Assim, é preciso elaborar a obra. E mais uma coisa: falta pôr os preços à vista. Na fala de Cristina, o fato do preço passou como uma anedota rápida, quase gratuita, e nas fotos da exposição Anecoicas, os valores não apareciam por parte nenhuma. Esse detalhe pode ser irrelevante, porém parecia confirmar a rejeição propriamente moderna de misturar arte e valor: obra - dinheiro.
Um tipo de rejeição singular, pois, trata-se de um fenômeno que somente ocorre quando os preços não alcançam serem exuberantes, desmedidos, gigantescos. Em casos como a compra do Pollock n° 5 feita por David Martínez, em 2006; uma transação de $140 milhões de dólares, o valor foi tão grande, tão inapreensível, que alcançou a mesma condição abstrata da obra, e deixou de ser um detalhe incômodo para se transformar numa espécie de confirmação da qualidade estética.

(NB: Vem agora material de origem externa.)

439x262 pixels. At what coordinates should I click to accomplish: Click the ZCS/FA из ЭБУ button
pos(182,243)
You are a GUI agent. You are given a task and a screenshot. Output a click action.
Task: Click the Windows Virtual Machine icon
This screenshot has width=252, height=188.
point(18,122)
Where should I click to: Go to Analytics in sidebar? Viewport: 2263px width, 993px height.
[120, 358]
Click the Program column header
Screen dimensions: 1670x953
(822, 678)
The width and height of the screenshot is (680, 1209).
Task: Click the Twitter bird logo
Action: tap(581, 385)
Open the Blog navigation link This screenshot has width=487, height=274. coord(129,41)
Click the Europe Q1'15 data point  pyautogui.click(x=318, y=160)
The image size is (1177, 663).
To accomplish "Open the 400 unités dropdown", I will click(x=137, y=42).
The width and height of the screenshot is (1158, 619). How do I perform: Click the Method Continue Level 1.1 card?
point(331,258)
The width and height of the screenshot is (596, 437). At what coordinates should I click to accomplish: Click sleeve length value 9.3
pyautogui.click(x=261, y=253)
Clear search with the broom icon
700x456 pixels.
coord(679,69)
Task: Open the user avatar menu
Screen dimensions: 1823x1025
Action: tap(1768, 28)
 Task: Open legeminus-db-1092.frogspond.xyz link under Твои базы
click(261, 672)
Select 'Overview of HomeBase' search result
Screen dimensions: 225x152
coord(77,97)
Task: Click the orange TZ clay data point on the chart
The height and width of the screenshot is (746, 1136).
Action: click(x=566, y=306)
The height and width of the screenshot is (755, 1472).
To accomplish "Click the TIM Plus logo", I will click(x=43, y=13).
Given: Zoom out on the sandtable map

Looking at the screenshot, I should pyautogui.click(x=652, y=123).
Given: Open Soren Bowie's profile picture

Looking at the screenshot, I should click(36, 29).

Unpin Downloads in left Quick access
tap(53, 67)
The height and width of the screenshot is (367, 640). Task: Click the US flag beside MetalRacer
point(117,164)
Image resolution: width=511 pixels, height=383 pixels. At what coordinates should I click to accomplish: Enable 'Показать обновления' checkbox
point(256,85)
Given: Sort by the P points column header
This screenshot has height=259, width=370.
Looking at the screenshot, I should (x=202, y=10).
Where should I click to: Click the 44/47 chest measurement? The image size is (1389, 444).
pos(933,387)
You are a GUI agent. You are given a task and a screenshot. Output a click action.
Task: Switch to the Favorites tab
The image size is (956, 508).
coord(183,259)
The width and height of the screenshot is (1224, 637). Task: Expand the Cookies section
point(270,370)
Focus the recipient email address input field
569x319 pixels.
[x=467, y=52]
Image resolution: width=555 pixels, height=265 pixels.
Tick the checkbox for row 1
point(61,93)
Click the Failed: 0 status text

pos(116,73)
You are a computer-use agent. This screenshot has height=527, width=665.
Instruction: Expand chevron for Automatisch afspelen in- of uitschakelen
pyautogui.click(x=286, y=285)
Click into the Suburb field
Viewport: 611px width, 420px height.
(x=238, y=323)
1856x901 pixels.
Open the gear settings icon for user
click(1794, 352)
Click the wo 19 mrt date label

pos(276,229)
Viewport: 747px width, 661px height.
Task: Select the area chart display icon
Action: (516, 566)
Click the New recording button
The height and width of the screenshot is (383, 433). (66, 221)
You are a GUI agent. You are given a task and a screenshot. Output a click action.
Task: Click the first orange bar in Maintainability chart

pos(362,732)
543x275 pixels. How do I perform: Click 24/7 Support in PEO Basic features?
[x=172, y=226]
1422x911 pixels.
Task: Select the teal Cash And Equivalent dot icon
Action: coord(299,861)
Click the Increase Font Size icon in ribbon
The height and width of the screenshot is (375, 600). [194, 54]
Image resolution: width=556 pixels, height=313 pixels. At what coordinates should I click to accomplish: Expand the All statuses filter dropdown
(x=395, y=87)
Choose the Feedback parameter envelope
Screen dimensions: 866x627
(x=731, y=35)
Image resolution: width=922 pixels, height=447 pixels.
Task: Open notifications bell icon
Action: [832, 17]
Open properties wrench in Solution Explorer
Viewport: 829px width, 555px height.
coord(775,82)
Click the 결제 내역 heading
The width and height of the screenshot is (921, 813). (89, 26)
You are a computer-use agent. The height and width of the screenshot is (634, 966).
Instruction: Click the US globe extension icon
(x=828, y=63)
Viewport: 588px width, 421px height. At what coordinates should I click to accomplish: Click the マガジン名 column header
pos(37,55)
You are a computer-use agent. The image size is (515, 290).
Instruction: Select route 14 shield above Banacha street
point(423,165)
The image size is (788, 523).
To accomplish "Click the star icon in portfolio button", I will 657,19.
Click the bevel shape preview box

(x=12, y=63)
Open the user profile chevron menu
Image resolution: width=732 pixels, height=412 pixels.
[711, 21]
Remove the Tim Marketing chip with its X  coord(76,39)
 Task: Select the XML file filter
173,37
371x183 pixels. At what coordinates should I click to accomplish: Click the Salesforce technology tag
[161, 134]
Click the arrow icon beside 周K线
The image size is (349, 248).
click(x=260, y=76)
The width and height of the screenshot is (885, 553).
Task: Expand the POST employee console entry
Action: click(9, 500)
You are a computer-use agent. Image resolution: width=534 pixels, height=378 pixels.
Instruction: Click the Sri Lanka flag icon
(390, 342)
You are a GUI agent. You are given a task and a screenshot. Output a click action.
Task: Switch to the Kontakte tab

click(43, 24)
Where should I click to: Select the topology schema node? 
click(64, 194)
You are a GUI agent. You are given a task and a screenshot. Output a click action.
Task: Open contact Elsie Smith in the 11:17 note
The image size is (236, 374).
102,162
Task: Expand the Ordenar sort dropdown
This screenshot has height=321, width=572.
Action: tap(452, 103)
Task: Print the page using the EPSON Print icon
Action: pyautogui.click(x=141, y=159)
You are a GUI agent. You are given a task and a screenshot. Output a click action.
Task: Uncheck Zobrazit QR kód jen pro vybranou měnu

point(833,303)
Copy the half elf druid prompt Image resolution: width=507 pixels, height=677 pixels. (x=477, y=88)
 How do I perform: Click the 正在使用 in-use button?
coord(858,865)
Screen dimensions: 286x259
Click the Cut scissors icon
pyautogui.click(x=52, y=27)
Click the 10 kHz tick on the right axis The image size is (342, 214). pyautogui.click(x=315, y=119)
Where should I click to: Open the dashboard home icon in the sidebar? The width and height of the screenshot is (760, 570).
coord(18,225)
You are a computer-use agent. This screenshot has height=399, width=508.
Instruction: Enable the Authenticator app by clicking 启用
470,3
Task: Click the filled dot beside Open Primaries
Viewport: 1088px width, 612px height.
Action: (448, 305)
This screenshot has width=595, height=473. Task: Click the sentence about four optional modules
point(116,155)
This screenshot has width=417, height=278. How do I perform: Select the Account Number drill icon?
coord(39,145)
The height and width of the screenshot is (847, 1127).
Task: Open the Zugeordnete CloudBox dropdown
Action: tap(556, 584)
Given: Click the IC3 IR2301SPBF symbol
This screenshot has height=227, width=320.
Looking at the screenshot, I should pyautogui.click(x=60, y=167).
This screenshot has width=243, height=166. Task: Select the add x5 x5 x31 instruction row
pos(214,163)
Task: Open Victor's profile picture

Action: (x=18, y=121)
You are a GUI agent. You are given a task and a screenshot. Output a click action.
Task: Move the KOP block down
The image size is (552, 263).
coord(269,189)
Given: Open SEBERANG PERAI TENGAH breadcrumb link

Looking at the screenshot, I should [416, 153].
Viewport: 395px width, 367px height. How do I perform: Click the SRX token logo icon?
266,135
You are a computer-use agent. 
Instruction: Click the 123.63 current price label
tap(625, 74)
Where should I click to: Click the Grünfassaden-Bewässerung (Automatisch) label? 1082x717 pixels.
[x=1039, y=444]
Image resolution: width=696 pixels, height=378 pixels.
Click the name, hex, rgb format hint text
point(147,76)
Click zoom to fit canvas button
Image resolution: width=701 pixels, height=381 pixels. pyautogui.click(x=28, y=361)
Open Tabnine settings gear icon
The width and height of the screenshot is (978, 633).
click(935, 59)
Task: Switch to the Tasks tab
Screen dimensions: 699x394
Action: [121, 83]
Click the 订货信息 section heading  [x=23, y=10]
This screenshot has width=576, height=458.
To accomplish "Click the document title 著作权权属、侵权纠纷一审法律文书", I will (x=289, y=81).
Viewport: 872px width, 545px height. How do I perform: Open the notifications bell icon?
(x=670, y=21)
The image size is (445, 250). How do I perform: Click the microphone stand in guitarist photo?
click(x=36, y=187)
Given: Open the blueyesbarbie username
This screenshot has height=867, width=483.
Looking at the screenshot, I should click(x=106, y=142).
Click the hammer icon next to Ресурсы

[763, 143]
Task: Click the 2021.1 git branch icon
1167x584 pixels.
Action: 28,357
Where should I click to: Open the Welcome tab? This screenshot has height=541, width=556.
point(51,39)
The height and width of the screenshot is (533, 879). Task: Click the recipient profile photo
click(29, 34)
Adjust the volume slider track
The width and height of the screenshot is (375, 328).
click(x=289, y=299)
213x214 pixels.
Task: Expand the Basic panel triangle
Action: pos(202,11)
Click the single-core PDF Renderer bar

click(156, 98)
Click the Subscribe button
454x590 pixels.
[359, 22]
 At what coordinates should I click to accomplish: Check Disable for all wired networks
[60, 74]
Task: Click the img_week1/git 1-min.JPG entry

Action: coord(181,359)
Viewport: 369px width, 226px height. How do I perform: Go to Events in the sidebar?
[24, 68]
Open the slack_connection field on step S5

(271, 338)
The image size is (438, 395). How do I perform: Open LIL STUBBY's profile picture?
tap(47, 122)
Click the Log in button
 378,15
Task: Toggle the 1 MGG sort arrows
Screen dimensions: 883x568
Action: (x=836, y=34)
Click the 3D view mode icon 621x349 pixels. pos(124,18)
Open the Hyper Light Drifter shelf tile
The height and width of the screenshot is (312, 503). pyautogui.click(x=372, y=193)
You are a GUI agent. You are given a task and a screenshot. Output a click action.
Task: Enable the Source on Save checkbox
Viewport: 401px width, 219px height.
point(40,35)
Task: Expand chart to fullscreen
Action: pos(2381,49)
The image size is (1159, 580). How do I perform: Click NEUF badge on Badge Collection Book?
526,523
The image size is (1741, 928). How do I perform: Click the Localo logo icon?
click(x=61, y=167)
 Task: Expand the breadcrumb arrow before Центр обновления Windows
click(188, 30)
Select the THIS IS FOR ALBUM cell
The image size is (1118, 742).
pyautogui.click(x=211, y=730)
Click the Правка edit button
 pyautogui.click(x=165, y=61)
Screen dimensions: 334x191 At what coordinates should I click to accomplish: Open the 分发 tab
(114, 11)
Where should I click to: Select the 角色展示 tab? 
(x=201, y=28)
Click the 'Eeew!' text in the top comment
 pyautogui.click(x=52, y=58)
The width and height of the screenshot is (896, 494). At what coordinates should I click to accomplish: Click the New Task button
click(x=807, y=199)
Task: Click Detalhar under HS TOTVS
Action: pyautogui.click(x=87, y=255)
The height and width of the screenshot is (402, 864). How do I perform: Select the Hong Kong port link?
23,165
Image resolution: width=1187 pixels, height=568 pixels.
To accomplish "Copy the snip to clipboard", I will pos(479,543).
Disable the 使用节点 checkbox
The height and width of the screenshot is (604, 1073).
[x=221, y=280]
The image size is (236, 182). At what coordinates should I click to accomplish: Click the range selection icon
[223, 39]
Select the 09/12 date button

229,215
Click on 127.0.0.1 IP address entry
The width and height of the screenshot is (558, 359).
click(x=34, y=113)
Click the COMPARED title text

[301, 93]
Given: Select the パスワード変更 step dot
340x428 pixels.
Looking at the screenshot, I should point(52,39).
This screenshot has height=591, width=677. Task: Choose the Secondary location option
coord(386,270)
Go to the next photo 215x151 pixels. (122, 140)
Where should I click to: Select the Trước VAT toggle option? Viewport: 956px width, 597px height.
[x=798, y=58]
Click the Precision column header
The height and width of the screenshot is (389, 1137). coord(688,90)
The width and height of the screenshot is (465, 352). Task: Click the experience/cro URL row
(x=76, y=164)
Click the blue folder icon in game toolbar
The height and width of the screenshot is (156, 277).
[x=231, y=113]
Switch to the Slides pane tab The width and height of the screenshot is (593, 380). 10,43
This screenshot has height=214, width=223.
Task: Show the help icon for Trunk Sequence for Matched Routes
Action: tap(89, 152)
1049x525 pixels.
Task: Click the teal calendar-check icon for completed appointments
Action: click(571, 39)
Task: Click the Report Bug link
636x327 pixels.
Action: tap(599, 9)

Em resumo. A problemática entre preço e obra de arte precisa ser abordada: uma galeria que exponha os preços junto com as obras perderia toda elegância possível, perderia toda sua estética. E isso é o que justamente estamos tentando fazer desde os anos 50, mandar a estética da modernidade plantar batata.
Final
As palestras chegaram ao seu fim. Todos saímos à Teodoro Baima e ali ficamos, na calçada, conversando para, somente depois, passar a última parte do evento: comer no restaurante da frente um ceviche peruano que, posso afirmar, estava delicioso.